ACTIVITY
Through the line that contains "has width=807, height=490.", return the data below exactly, starting at its first line; leave the rest out.

ENTRIES SUPPLIED
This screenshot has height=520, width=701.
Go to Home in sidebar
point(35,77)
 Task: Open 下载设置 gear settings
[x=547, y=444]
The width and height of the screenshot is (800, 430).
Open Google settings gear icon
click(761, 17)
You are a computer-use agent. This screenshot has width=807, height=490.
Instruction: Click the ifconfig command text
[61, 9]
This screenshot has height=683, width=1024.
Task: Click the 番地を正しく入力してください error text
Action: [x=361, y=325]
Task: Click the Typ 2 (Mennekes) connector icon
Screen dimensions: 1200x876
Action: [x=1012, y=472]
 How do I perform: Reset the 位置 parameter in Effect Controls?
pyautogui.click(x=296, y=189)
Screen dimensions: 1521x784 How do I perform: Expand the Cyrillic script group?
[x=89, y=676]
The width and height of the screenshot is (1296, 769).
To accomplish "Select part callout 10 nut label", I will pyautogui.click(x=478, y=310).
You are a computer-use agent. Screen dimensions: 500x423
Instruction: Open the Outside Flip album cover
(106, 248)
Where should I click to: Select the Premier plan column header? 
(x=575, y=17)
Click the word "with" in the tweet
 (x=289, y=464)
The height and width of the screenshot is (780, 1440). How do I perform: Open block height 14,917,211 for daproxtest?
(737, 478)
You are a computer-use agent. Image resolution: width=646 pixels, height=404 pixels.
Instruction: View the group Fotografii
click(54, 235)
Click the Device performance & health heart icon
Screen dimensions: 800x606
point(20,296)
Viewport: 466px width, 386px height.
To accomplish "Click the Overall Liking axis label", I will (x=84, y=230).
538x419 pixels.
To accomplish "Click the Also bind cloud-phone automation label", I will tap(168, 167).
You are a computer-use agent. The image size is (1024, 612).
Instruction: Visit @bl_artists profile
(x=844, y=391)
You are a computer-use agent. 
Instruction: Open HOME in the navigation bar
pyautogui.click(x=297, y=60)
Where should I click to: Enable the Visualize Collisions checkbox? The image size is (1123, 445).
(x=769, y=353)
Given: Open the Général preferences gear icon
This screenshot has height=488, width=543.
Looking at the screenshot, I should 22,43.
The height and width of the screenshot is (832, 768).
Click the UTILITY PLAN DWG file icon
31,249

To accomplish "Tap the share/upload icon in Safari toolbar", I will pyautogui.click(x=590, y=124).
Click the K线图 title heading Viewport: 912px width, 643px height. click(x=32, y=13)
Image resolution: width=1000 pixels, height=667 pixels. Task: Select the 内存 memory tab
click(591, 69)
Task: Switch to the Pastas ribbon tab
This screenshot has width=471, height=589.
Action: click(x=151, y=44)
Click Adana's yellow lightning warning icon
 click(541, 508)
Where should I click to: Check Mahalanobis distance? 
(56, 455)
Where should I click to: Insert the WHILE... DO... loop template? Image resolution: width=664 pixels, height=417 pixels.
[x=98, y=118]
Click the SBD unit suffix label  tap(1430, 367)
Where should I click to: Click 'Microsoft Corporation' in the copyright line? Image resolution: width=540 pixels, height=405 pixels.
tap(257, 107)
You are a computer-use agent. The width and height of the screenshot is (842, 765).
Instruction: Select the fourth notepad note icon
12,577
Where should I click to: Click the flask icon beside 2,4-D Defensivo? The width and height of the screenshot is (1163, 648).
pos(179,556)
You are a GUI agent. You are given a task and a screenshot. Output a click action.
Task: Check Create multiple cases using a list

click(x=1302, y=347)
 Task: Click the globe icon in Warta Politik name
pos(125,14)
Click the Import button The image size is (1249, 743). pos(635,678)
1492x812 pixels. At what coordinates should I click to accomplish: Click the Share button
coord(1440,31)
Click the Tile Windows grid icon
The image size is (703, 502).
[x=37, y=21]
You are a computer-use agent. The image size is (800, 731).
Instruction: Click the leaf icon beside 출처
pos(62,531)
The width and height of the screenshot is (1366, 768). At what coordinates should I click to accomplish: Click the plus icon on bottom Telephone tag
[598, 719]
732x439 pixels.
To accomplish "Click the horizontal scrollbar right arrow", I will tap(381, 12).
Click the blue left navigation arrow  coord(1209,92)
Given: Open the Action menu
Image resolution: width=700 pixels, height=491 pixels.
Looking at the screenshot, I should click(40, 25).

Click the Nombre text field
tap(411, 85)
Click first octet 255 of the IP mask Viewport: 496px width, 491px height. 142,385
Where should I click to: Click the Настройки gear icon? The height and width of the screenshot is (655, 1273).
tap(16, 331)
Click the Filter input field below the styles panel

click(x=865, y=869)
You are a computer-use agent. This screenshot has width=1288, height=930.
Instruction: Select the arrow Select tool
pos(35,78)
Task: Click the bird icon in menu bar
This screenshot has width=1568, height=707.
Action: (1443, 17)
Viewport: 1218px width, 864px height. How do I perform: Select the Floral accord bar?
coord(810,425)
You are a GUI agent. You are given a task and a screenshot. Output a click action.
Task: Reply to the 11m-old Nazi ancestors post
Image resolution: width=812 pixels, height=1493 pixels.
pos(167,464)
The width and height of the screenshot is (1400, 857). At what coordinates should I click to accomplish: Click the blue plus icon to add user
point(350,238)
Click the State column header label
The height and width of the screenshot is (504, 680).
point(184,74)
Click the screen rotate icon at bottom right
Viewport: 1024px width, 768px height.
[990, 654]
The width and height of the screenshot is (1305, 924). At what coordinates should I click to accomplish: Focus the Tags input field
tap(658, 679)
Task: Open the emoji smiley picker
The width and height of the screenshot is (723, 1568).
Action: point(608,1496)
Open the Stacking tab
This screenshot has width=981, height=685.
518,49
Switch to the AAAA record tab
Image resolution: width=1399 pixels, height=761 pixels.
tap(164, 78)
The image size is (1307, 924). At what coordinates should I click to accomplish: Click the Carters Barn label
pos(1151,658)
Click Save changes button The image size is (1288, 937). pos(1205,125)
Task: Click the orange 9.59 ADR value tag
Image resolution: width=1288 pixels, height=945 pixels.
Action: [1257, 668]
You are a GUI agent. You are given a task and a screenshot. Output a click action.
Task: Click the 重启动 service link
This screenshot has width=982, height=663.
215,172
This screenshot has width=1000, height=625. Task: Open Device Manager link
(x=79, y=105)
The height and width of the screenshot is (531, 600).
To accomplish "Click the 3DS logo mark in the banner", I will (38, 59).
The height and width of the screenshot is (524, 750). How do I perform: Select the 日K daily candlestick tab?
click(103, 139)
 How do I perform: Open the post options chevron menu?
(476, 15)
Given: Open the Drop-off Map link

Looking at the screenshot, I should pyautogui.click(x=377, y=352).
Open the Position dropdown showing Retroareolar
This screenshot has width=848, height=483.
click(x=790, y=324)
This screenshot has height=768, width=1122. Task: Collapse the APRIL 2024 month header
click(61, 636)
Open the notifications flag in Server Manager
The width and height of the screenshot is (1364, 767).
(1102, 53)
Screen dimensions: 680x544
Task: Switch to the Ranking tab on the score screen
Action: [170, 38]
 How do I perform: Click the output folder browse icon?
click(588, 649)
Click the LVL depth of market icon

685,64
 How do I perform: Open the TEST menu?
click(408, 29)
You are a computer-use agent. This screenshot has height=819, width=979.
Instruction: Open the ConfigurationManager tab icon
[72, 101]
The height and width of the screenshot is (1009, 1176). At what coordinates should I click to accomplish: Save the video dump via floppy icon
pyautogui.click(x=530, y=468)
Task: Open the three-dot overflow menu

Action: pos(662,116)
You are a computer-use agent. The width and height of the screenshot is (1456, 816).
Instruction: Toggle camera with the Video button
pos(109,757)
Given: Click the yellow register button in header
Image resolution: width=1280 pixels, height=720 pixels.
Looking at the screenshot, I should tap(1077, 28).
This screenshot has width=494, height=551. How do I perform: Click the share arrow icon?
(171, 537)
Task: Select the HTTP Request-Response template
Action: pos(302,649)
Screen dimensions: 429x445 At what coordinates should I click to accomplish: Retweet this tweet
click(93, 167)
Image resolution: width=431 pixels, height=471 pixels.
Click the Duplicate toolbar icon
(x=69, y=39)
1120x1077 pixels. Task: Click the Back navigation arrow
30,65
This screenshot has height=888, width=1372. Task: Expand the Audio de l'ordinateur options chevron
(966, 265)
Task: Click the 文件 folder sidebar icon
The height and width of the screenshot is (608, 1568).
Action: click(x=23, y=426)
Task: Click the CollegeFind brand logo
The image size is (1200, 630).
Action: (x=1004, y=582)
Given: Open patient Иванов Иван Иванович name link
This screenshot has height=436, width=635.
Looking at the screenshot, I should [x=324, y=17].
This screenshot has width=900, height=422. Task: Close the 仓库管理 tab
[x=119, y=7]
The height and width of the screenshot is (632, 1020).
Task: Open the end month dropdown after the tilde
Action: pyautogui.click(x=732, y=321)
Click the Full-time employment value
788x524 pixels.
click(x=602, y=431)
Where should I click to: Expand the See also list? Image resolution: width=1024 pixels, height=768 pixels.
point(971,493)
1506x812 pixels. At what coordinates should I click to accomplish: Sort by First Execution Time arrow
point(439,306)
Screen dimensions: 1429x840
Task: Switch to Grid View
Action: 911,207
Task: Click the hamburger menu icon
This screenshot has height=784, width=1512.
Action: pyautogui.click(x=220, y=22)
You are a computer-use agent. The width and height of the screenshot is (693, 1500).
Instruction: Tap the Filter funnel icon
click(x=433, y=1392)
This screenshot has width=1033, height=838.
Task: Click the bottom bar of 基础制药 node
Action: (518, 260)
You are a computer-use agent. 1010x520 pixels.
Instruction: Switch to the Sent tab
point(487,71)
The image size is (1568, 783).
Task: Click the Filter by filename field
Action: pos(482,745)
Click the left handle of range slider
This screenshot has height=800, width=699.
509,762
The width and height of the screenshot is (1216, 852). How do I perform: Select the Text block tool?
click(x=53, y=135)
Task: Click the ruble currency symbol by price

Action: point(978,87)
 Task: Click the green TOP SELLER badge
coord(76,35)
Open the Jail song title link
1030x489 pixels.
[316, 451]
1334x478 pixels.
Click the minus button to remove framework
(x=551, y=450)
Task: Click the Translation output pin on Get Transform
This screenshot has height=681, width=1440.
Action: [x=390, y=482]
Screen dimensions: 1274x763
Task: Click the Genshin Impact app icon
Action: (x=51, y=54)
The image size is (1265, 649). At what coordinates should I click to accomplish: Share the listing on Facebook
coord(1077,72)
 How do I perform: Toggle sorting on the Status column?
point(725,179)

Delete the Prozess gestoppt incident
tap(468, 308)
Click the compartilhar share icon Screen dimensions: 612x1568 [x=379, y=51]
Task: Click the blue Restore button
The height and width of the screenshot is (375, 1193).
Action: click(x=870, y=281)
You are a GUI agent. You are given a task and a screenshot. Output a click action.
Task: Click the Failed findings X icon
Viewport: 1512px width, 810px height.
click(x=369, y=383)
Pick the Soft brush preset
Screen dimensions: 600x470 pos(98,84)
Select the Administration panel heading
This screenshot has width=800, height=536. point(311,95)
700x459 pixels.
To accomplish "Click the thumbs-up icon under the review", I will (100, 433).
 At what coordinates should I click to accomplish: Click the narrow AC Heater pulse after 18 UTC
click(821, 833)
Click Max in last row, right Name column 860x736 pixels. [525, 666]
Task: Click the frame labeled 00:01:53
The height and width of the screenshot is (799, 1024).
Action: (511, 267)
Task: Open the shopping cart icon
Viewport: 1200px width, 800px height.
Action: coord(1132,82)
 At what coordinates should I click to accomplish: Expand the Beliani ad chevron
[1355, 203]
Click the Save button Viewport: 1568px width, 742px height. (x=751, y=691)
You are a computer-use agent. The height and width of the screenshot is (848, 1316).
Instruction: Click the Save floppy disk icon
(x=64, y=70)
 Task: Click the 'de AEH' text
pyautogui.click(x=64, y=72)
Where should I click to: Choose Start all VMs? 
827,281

REPLY
This screenshot has height=520, width=701.
Go to Home in sidebar
point(35,77)
 Task: Open 下载设置 gear settings
[x=547, y=444]
The width and height of the screenshot is (800, 430).
Open Google settings gear icon
click(761, 17)
You are a computer-use agent. This screenshot has width=807, height=490.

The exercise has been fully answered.